Wherever the string "swatch" occurs in a line of these records, report that line.

Data for analysis START

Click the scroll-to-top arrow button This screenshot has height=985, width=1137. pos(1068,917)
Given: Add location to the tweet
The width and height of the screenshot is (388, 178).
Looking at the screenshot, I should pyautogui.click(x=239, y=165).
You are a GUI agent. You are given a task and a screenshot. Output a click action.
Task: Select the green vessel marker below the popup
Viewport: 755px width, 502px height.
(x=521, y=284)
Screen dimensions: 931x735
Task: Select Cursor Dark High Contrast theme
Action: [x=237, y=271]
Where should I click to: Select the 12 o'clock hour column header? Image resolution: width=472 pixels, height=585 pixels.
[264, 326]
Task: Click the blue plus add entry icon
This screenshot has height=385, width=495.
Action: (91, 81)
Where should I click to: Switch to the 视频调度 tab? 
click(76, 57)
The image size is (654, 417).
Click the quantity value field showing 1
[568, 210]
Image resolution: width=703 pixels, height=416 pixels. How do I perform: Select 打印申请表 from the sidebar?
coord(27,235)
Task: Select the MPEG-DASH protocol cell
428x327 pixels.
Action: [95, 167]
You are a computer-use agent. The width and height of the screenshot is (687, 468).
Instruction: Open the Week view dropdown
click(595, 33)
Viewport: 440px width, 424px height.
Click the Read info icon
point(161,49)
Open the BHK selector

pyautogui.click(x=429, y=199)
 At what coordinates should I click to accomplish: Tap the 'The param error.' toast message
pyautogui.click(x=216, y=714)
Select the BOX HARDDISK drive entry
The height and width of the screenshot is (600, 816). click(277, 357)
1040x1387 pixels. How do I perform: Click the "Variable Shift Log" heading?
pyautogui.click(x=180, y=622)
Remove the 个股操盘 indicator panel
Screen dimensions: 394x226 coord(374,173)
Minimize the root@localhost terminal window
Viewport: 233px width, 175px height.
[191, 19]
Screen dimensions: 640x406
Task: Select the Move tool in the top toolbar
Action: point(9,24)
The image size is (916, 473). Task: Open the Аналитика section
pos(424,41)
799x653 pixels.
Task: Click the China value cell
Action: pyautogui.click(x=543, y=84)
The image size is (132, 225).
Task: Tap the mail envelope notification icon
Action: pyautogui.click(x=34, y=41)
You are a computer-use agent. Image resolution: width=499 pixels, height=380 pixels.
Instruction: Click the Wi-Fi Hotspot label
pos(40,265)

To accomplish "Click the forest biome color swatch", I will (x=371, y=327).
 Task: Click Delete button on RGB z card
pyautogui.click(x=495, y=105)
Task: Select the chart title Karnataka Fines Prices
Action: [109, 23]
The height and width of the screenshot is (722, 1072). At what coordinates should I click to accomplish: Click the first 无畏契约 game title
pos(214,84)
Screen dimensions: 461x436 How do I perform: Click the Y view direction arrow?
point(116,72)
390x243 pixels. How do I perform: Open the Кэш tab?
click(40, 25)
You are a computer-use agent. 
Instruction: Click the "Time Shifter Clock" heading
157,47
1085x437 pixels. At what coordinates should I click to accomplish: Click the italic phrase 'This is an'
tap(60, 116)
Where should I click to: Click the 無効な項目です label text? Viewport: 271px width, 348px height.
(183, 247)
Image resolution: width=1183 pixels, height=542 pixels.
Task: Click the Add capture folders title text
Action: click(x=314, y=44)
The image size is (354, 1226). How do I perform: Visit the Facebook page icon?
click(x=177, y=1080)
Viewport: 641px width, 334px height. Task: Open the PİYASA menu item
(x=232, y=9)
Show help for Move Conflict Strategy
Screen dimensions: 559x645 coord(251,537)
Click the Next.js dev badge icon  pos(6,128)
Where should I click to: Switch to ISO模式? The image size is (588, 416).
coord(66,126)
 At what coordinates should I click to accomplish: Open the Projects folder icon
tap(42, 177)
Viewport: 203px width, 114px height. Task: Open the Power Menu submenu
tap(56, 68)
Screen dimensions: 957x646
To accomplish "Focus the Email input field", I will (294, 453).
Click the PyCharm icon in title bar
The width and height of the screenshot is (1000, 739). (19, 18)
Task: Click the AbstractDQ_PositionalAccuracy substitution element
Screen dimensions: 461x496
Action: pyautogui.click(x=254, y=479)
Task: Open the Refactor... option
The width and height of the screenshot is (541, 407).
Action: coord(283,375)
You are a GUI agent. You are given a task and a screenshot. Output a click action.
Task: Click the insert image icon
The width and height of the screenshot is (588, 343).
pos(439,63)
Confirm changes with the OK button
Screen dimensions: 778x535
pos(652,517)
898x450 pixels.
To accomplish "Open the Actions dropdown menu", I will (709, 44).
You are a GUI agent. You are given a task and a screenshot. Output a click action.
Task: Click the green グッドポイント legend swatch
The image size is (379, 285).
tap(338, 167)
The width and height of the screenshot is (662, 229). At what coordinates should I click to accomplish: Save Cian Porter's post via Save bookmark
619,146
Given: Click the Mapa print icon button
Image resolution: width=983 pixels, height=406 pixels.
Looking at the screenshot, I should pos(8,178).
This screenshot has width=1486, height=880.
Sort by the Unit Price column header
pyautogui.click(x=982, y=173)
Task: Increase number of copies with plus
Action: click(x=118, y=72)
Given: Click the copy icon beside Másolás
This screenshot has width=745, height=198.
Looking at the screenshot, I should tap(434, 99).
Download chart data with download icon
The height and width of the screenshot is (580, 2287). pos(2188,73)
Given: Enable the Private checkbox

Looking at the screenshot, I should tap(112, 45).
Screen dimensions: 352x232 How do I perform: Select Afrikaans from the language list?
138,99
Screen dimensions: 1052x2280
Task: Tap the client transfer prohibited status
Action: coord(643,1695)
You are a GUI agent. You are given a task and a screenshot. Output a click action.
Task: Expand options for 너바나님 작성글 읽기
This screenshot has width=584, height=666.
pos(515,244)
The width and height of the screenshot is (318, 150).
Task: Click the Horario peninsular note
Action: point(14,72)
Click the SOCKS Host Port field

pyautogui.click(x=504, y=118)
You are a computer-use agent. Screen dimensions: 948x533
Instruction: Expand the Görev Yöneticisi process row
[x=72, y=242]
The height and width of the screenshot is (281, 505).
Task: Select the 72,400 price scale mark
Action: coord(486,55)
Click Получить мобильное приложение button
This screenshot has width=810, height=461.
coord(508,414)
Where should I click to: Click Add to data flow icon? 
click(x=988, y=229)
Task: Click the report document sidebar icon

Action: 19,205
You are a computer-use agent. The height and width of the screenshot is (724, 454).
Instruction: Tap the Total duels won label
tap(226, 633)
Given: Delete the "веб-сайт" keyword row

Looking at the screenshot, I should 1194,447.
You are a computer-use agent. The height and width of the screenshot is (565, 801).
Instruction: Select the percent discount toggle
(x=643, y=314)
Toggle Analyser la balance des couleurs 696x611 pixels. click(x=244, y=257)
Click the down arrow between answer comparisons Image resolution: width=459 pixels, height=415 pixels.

Data for analysis END

_Written response_
To accomplish "Click the forest biome color swatch", I will (x=371, y=327).
Task: Click the green グッドポイント legend swatch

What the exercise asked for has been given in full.